--- INFORMATION ---
====

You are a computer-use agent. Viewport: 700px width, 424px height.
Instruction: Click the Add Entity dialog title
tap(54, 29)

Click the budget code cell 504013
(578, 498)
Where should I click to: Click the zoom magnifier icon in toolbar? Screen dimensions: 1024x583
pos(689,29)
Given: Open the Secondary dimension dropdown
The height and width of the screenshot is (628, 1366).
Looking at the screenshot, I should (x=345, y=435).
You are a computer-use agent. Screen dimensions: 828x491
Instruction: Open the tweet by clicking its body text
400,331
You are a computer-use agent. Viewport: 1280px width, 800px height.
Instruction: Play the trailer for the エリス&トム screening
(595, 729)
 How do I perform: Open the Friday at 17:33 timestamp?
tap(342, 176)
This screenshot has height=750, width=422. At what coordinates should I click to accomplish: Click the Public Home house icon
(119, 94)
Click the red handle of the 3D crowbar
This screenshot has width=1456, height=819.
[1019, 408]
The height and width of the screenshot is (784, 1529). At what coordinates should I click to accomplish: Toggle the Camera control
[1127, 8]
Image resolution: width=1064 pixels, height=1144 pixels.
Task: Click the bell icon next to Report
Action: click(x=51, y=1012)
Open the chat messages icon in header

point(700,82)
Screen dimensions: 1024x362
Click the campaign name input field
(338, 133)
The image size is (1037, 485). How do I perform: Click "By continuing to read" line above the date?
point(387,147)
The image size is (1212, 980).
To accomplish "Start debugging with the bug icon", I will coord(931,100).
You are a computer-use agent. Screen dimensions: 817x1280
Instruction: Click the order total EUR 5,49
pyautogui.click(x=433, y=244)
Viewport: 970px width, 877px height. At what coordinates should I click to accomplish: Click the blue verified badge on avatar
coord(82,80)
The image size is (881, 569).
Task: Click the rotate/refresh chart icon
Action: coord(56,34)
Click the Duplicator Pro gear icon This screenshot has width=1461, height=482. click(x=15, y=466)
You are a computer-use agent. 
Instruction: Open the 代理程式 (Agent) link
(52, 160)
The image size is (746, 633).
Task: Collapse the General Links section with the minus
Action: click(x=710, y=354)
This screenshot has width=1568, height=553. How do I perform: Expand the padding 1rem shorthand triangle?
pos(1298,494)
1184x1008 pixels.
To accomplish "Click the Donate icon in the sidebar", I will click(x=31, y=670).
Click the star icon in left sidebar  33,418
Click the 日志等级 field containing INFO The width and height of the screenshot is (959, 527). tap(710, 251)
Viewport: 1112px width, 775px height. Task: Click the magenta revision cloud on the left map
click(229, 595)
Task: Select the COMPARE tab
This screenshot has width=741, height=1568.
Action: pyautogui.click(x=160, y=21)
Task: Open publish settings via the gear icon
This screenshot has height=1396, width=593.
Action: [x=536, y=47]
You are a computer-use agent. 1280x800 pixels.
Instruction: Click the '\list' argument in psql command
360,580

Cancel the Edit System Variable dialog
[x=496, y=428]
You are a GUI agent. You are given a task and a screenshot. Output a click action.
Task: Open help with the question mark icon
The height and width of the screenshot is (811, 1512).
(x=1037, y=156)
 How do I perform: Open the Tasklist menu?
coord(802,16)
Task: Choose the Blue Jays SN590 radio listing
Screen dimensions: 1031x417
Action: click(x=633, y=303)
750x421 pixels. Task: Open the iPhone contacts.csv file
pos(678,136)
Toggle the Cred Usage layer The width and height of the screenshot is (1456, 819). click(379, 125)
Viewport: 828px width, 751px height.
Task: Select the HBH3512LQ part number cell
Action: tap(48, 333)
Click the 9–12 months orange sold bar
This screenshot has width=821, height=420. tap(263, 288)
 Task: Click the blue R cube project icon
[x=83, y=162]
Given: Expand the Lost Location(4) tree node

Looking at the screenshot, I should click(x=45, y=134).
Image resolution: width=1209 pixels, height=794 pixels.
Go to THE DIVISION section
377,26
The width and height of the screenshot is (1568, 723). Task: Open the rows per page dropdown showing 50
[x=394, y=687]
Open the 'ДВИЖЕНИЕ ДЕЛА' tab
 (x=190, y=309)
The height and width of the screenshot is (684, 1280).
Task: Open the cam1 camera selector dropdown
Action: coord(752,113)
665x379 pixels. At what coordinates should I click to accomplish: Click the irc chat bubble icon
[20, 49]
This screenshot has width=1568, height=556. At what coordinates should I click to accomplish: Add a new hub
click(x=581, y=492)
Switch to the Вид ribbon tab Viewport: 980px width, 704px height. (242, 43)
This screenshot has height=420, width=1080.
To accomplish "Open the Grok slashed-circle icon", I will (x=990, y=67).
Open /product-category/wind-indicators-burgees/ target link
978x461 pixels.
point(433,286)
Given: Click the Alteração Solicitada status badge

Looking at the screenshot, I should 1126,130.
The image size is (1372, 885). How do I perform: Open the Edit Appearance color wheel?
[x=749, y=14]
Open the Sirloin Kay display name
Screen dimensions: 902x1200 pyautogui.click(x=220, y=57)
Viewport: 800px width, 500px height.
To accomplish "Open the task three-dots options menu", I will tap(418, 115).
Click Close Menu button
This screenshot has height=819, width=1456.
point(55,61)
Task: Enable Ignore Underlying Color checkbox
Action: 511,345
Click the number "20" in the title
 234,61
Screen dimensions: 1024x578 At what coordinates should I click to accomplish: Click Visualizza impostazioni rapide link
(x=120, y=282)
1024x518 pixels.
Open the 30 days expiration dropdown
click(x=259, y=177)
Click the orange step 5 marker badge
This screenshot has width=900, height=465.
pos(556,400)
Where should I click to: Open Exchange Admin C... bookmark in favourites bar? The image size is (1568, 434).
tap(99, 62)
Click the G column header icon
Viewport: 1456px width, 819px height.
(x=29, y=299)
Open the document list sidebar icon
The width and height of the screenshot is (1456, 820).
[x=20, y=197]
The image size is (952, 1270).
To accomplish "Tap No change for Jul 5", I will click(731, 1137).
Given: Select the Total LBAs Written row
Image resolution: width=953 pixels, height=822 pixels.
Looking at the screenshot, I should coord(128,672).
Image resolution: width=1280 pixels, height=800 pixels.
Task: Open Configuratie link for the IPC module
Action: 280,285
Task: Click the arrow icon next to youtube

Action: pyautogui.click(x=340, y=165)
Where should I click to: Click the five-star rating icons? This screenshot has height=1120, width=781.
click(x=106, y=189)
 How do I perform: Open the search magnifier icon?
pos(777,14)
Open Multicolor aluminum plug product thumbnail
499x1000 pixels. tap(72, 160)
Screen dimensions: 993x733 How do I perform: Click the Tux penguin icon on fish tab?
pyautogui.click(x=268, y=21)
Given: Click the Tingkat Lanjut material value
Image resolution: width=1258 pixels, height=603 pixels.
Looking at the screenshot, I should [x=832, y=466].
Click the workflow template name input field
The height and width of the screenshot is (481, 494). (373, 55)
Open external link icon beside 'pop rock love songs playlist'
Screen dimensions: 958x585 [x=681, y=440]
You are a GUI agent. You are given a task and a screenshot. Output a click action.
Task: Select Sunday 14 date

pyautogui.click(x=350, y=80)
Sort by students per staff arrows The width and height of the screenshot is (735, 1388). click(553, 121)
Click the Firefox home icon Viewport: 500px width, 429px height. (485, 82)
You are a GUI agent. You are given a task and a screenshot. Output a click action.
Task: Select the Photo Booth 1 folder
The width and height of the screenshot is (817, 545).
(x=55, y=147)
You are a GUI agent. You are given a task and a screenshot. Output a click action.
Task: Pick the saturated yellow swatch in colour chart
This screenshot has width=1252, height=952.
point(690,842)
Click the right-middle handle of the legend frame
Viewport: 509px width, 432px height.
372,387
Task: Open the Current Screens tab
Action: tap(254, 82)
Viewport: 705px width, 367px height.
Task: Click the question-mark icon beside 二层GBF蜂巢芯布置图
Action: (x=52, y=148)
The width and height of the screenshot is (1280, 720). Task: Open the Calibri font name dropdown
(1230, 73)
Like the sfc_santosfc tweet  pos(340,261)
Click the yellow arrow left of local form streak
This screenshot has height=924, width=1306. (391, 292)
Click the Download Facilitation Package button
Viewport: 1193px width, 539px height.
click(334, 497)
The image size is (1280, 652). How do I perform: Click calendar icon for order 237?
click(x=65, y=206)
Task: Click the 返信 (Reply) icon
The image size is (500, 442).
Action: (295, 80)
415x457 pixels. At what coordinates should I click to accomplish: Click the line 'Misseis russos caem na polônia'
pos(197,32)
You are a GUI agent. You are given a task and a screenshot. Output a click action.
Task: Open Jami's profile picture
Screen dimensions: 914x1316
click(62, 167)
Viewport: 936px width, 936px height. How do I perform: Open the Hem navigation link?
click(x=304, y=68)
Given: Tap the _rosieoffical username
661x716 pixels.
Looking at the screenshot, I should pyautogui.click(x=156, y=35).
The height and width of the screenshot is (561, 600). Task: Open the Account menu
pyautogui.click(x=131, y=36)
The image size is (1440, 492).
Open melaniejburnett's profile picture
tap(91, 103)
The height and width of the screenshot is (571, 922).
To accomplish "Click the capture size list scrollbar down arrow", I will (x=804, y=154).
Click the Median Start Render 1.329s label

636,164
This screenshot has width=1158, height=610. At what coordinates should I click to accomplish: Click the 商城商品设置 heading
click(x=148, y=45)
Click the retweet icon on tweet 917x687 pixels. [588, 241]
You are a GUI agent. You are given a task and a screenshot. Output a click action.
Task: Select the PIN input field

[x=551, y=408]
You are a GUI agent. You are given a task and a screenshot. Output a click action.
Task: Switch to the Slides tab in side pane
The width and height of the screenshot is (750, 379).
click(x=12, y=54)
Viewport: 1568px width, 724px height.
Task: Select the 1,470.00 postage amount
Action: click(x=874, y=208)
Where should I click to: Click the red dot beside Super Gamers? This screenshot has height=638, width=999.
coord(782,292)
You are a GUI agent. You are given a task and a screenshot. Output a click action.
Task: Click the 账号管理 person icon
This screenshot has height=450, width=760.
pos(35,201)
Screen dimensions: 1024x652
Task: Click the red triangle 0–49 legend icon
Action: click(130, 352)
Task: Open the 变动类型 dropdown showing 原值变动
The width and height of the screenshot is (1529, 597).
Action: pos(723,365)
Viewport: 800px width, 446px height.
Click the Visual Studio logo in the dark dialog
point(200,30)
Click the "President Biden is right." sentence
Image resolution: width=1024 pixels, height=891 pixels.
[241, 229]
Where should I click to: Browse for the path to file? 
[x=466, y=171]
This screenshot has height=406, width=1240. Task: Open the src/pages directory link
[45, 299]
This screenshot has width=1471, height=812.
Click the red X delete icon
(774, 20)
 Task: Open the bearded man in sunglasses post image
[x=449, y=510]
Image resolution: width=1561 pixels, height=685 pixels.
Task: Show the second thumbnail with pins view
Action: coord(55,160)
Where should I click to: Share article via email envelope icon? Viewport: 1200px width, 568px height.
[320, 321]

====

Where the string "gear" appears in a line of the entries above, return that line.

Click the Duplicator Pro gear icon This screenshot has width=1461, height=482. click(x=15, y=466)
Task: Open publish settings via the gear icon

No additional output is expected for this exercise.